There's an interesting symposium on Svetlana Alpers coming up on the 7th May at the University of Amsterdam.
The University of Amsterdam hosts a symposium dedicated to the work of Svetlana Alpers (Professor Emerita, University of California, Berkeley). Her books on early modern painting are not easy to categorize within traditional strands of scholarship but share a progressive approach to their subjects. The Art of Describing: Dutch Art in the Seventeenth Century (1983) turned attention away from iconography to questions about the look and nature of Dutch painting. Rembrandt's Enterprise: The Studio and the Market (1988) analyzed the master's work in terms of his performance on the market. More recently, Alpers has expanded her view to Italian art in Tiepolo and the Pictorial Intelligence (1994, with Michael Baxandall), to Spanish art in The Vexations of Art: Velazquez and Others (2005), and she has now turned to the making and discussing of art today.
Svetlana Alpers will participate in a multidisciplinary assembly of visual artist and researchers who have affinity with her thinking. She will discuss a selection of works from the Renaissance to the present. Her guests are the artist Jan Andriesse, historian Rudolf Dekker, artist Jan Dibbets, painter Marlene Dumas, art historian Rudi Fuchs, film maker Maarten de Kroon, and cultural historian Lotte van de Pol.

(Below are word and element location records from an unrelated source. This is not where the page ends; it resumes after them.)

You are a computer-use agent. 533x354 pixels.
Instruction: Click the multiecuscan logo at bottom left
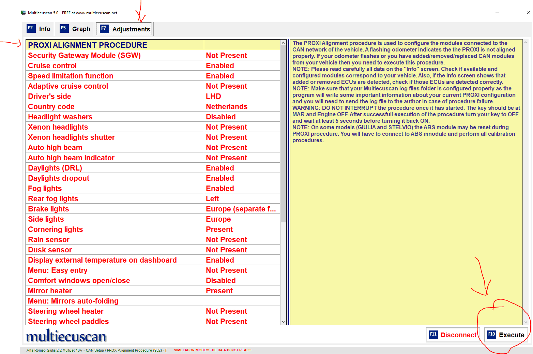tap(66, 336)
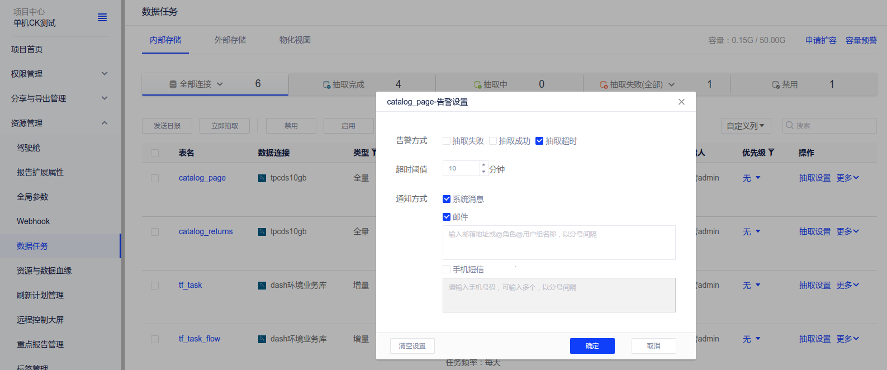887x370 pixels.
Task: Enable the 手机短信 notification checkbox
Action: click(447, 269)
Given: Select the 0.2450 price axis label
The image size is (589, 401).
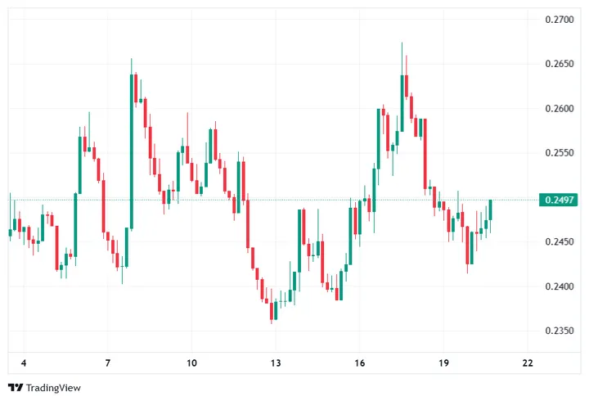Looking at the screenshot, I should coord(557,242).
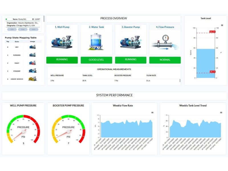The width and height of the screenshot is (228, 171).
Task: Click the PROCESS OVERVIEW section header
Action: pos(113,19)
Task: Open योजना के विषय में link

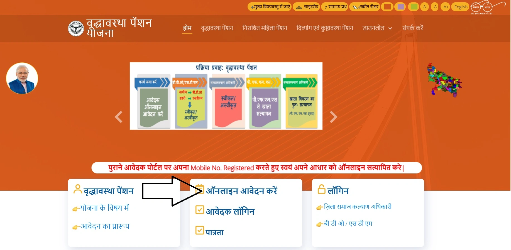Action: click(x=104, y=208)
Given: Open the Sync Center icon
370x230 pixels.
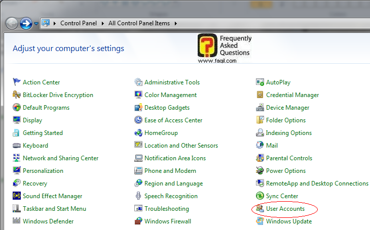Looking at the screenshot, I should [x=260, y=196].
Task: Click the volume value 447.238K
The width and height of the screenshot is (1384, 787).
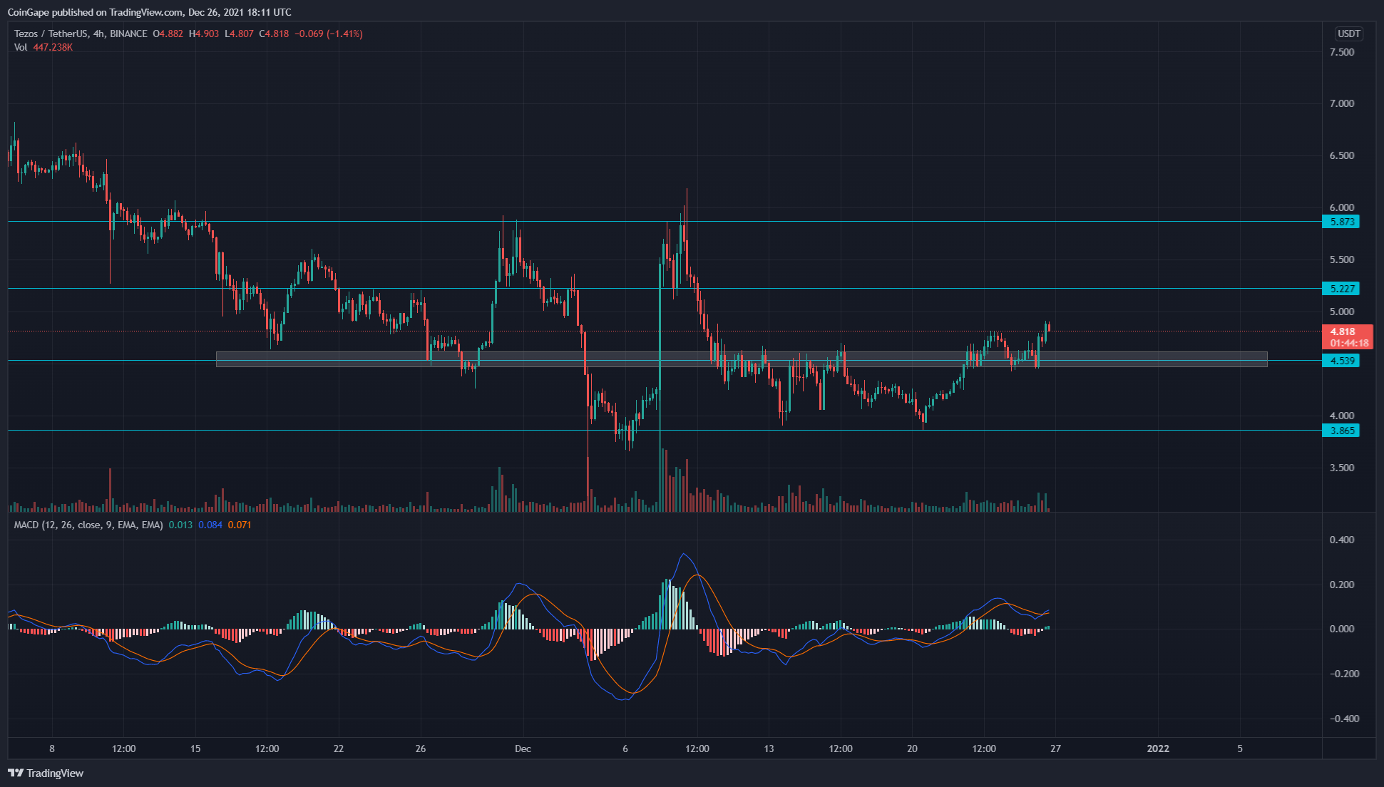Action: [53, 47]

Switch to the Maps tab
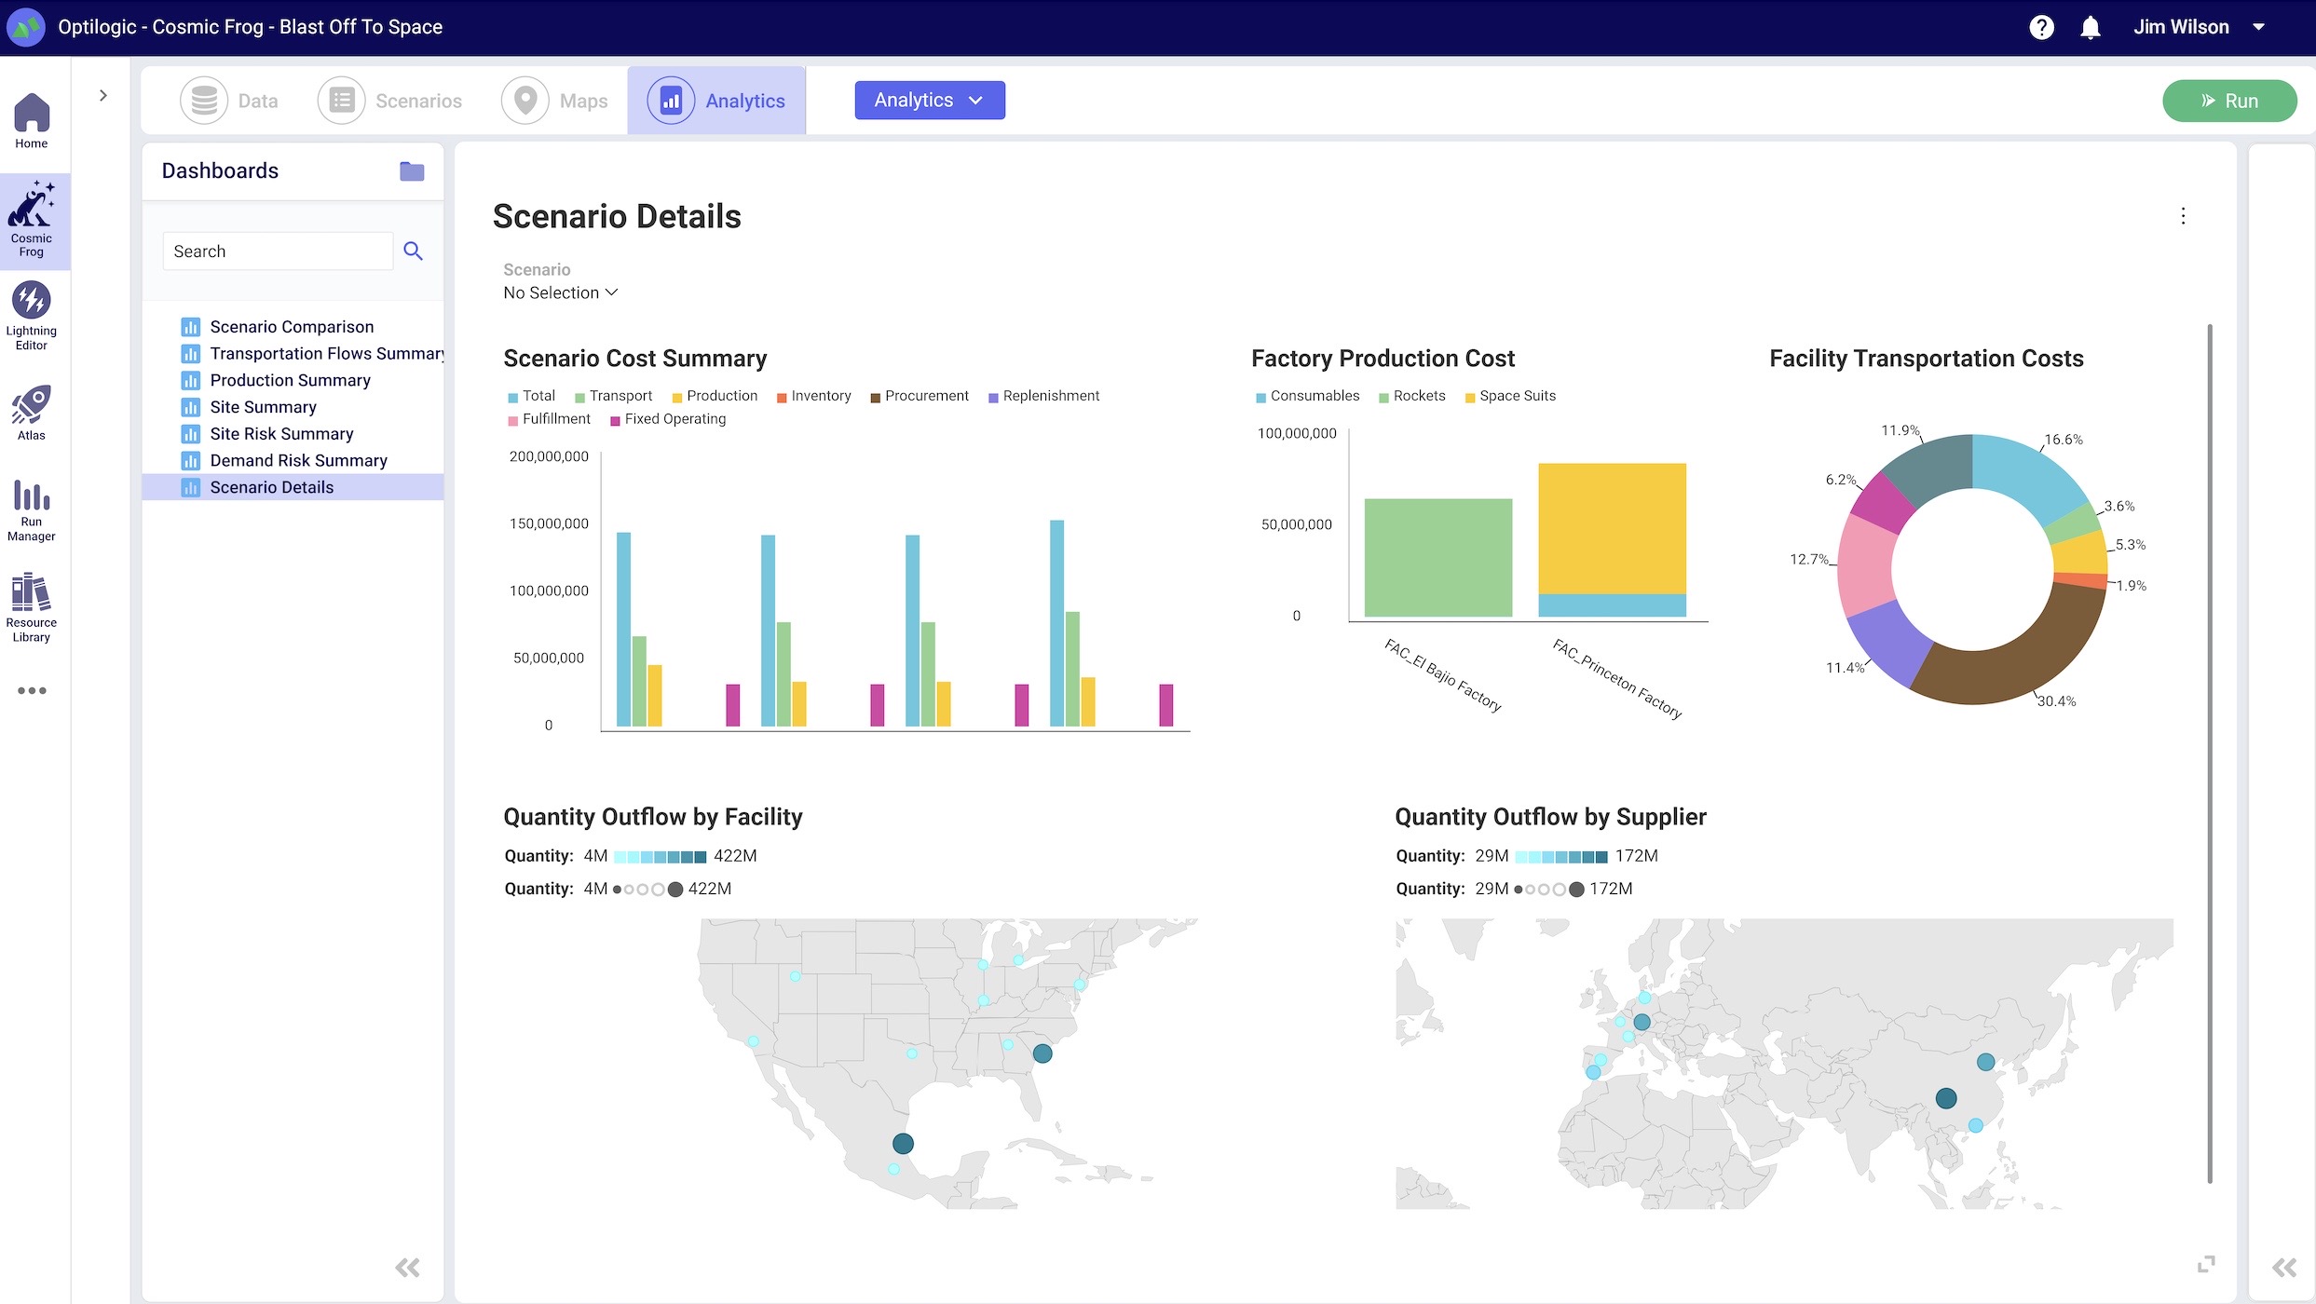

I was lucky to see Professor Alpers at the distinguished art historians' event at CAA in Los Angeles last February. She hosted a session/game in which art historians responded to her choice of art. I'm sure that this will be an equally stimulating event, and Amsterdam is a great place to visit. I spoke at the university in a symposium on Hubert Damisch last May. It's a great venue.